-- HarryRenshall - 29 Jan 2009

Week of 090202

WLCG Baseline Versions

WLCG Service Incident Reports

  • This section lists WLCG Service Incident Reports from the previous weeks (new or updated only).
  • Status can be received, due or open

  • Reports due from FZK for LFC/FTS DB b/e problem last w/e & CMS "lost files" (see MB report)

GGUS Team / Alarm Tickets during last week

Daily WLCG Operations Call details

To join the call, at 15.00 CE(S)T Monday to Friday inclusive (in CERN 513 R-068) do one of the following:

  1. Dial +41227676000 (Main) and enter access code 0119168, or
  2. To have the system call you, click here

General Information

See the weekly joint operations meeting minutes

Additional Material:


Attendance: local(Jamie, Maria, Jean-Philippe, Harry, Markus, Jan, Uli, Gavin, Andrea, Roberto, Simone, Julia);remote(Michael, Michel, Gonzalo, Gareth, JT, Brian).

Experiments round table:

  • ATLAS (Simone) - main ongoing activity is MC production. Many jobs running everywhere and a lot of data movement. Over w/e exceeded 1M file transfers per day. Production transfers still run with old version of site services - 10M file test was with new version. Critical to upgrade - will be done by critical clouds, RAL foreseen for this pm. Then DE, IT, DL clouds(?) During w/e various problems at sites - main issue as downtime of LFC@SARA - came back a few hrs ago. Consequence of moving Oracle b/e to RAC? JT - got caught with unexpected situation. LFC for ATLAS moved to RAC i/f. Experience on the cluster had been with LFC R/O. Tuning not appropriate for "mostly writes" - put back on old server. Going to stay with this h/w for ATLAS LFC Until new 3D h/w comes in - ATLAS will have its own m/cs on this new h/w. Write level particularly high this w/e? Simone - big network intervention tomorrow and day after? JT - yes, not clear why "so big". Router intervention - OPN down. Failover to GEANT? Discuss tomorrow in T1 ops meeting. Simone - leave site services for SARA draining overnight and upgrade tomorrow. JT - a hopefully transparent network intervention at NIKHEF (20" downtime for new firmware - 20" to back out). Planning: one of main activities of next week and one after are pre-staging tests before next reprocessing round. As those run before Xmas - ATLAS site services to bringonline and use SRMls to check that files are indeed online. Graeme reported that RAL CASTOR SRM has bug that prevents bringing files online. Can this be confirmed? Brian - issue with difference between bringonline command: srmls or checkbringonline. Discuss with CASTOR people at RAL and get back. CASTOR issue generically or specific to RAL setup? Jan - please take to hep project castor srm mailing list with Simone in cc? ASGC & CNAF are also on this list... Brian - clarify main reason RAL is hardest hit is because RAL has largest number of associated T2s - FTS channels etc.
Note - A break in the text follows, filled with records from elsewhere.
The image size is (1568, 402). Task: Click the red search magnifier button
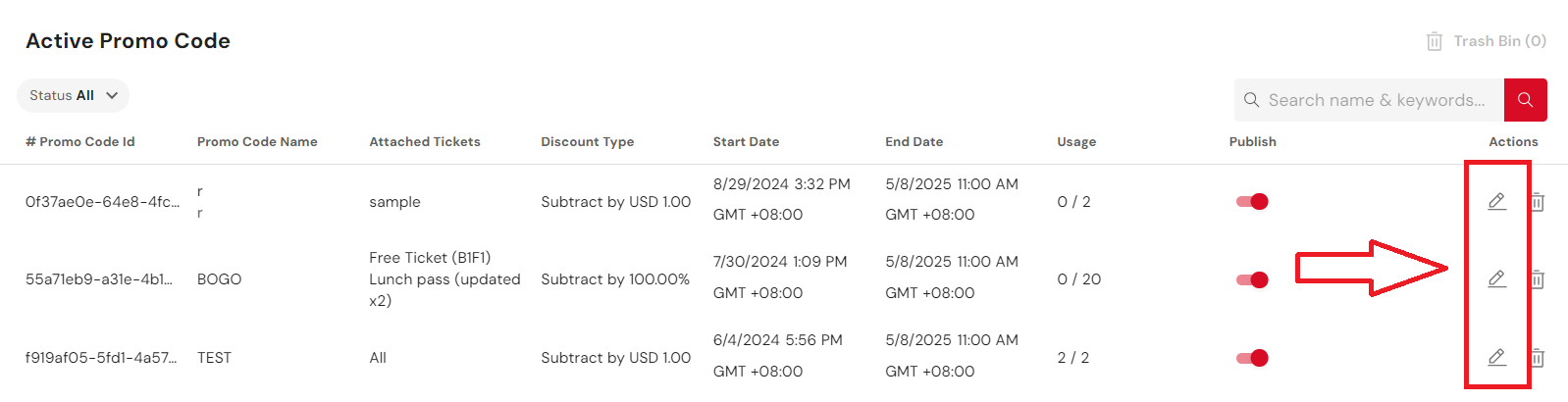click(x=1525, y=100)
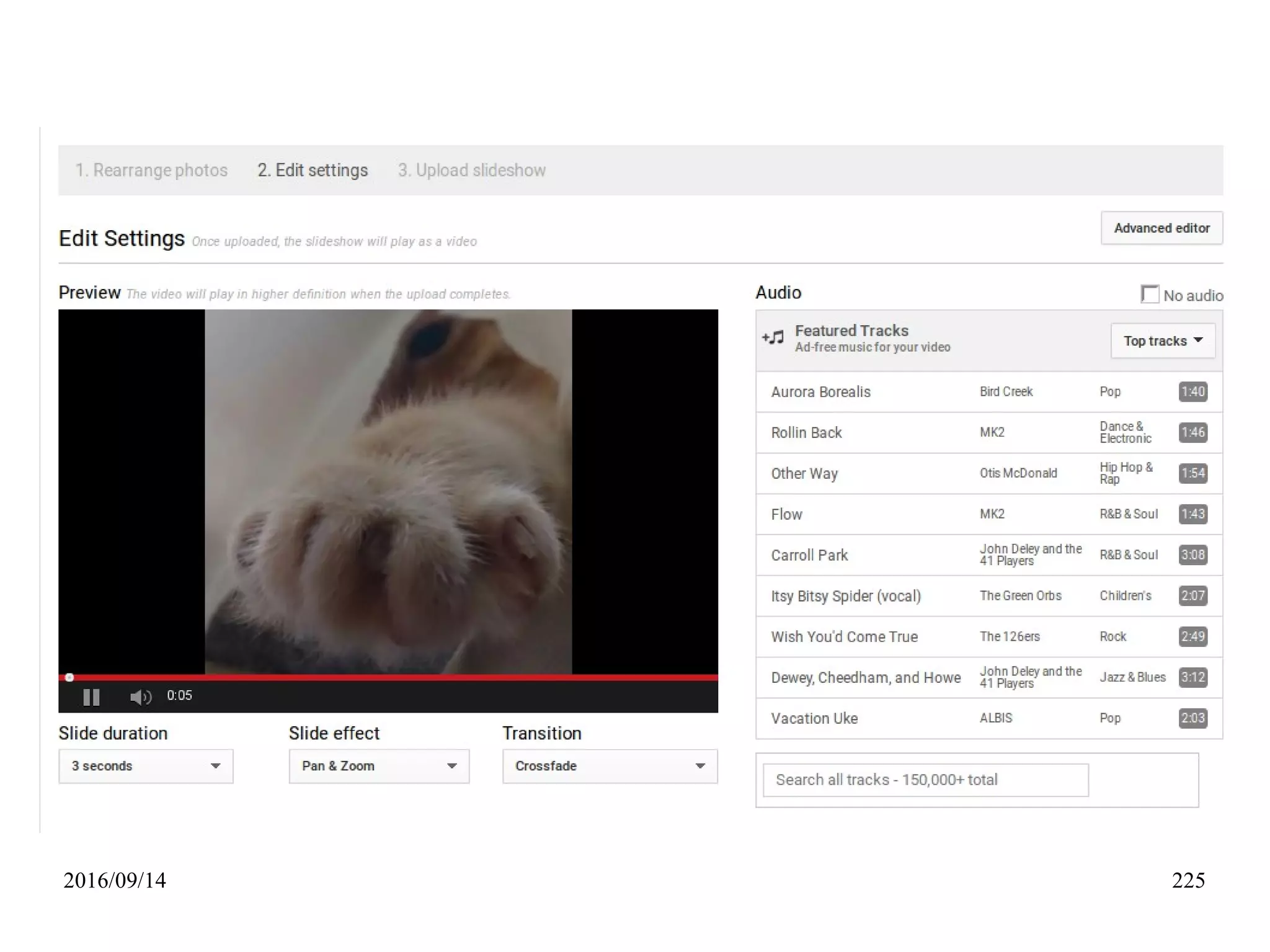Open the Slide duration dropdown
Viewport: 1270px width, 952px height.
[x=146, y=766]
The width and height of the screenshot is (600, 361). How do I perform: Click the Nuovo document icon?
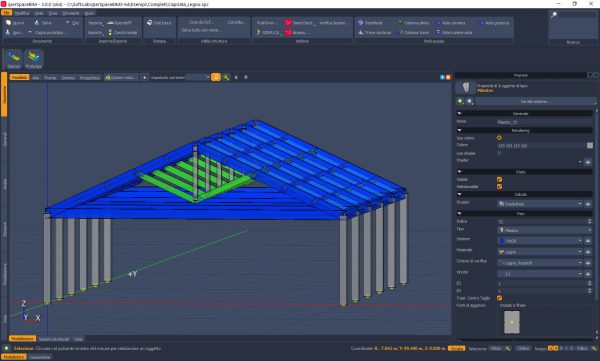pyautogui.click(x=8, y=23)
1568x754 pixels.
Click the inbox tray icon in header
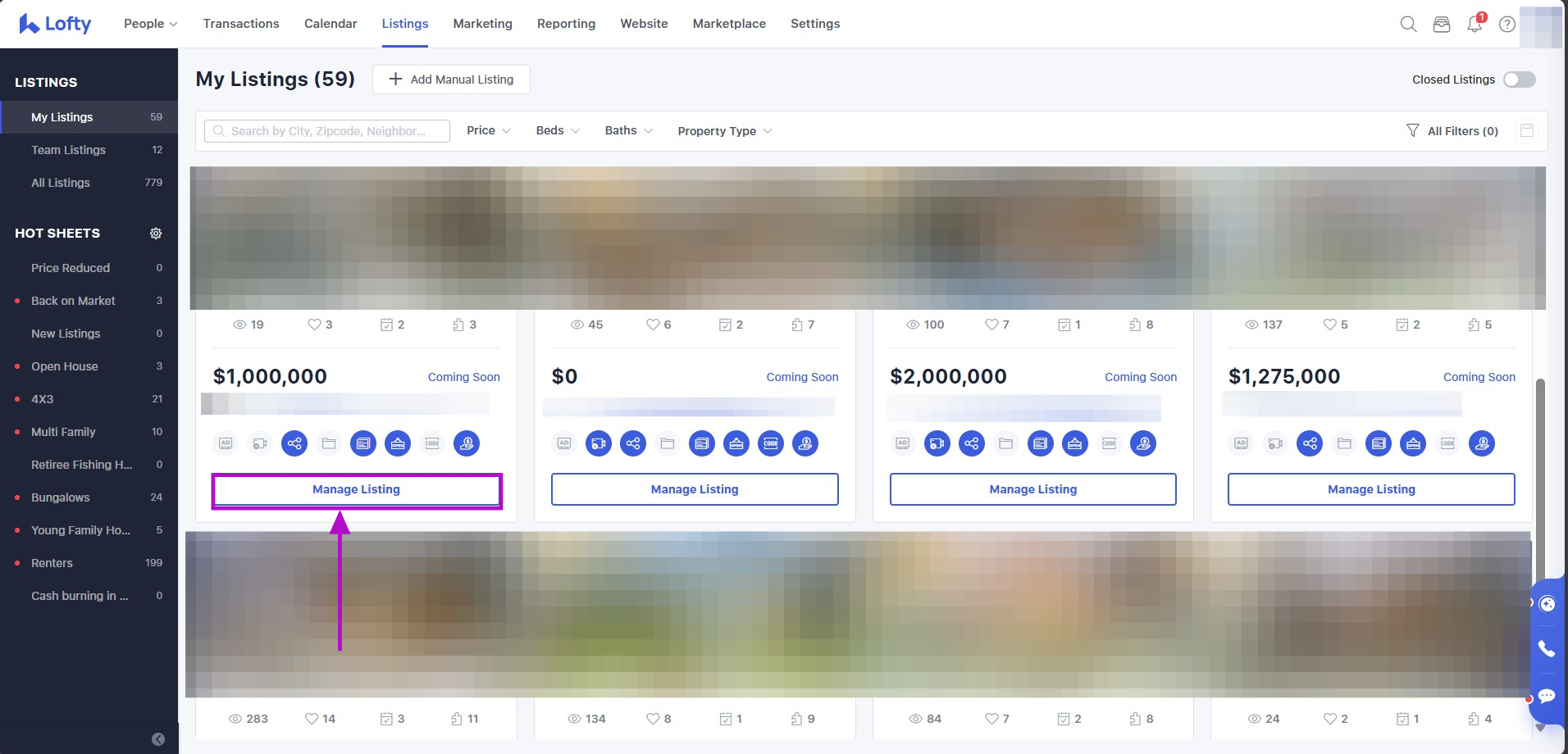tap(1441, 24)
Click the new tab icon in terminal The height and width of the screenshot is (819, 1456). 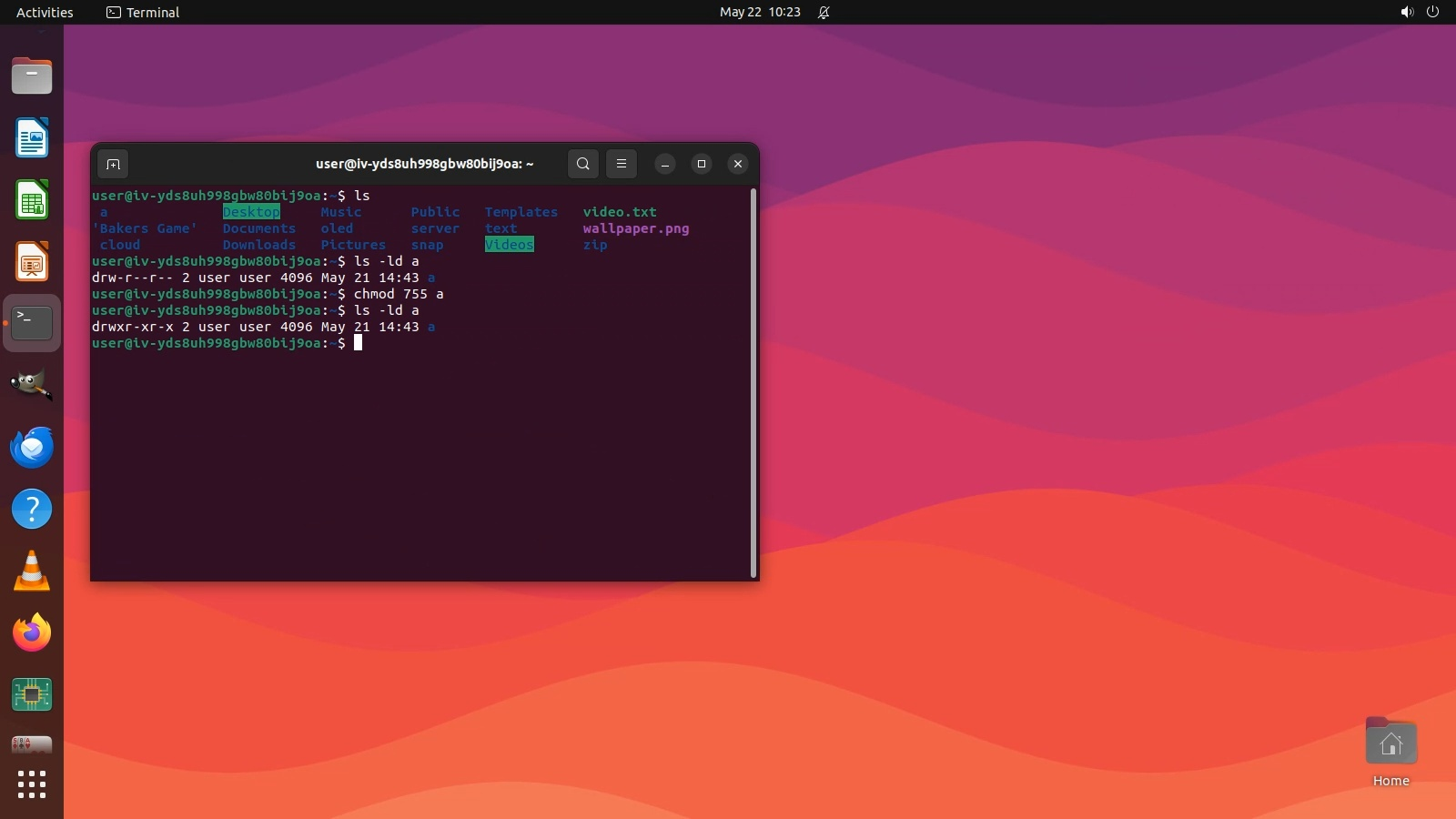pos(113,164)
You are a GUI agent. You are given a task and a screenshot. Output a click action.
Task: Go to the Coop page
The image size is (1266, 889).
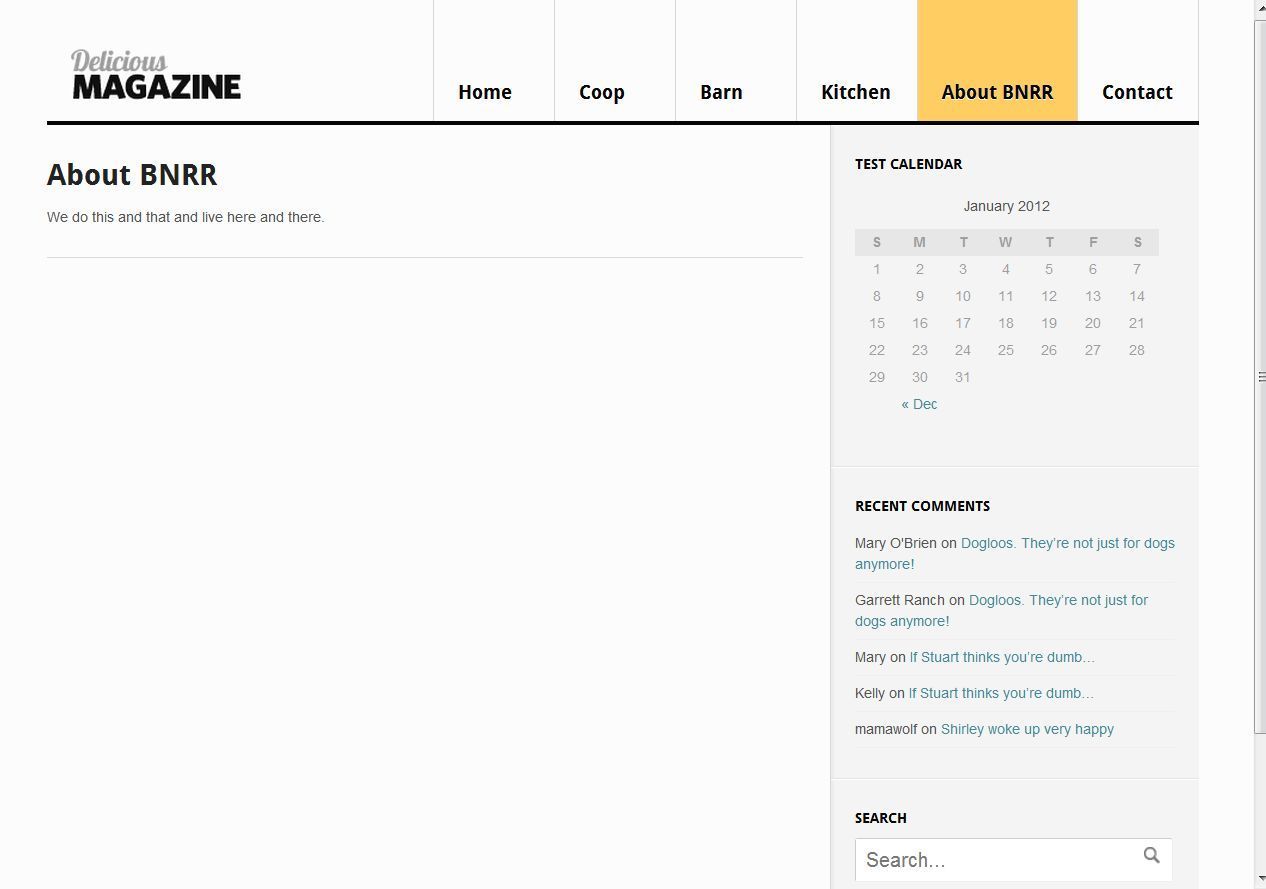[x=601, y=92]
Not any other problem? Simone, yes, correct. Harry - what's the size of stagin test? Simone: bringonline 20TB worth of data per Tier1 - measure speed to bring online and whether you can rotate buffer as expected - keeping files online for 8 hours and rotate. Test of tape system, ATLAS services, etc.

  • CMS (Andrea) - data ops people still working that very small files will be created during reconstruction.

  • LHCb (Roberto) - famous dummy MC prod continues. During w/e some issues "grid-wide" due to application used for mc generation. Will restart with newest version of MC simulation chain. FEST: over the weekend we reconstructed all FEST data that could be reconstructed. This week there is no FEST activity running continually. We may perform an afternoon of nominal running but this
    is to be confirmed with the online people.
    So far - as reported last week - some problems, mainly Lyon and CNAF. CNAF prob fixed - lsf scheduler 4 castor - now ok. GGUS ticket has no explanation. 2nd issue - main - at Lyon where status of transferred files were "unavailable" and not "online". Saw before Xmas in staging activity. Problem with config of write pool at Lyon? Team GGUS ticket with fairly high priority - still waiting for a solution. Miguel - does data volume change or file size? A: filesize stays the same so more data. 1/6 data is redistributed to T1s, i.e. 1 file every 10'. T1s will also get 20x more data - still "peanuts".

  • ALICE (Patricia) - the experiment has ramped up until 1600 concurrent jobs during the weekend. This has helped a lot to the testing of the last WMS submission module which has shown a good behavior. This morning the Russian federation has been fully migrated to the last submission module (it was still pending).

Sites / Services round table:

  • RAL (Gareth) - couple of hours break in OPN link Sat evening. Failed over to normal network and came back ok. Have an "at risk" tomorrow for Oracle patches behind CASTOR.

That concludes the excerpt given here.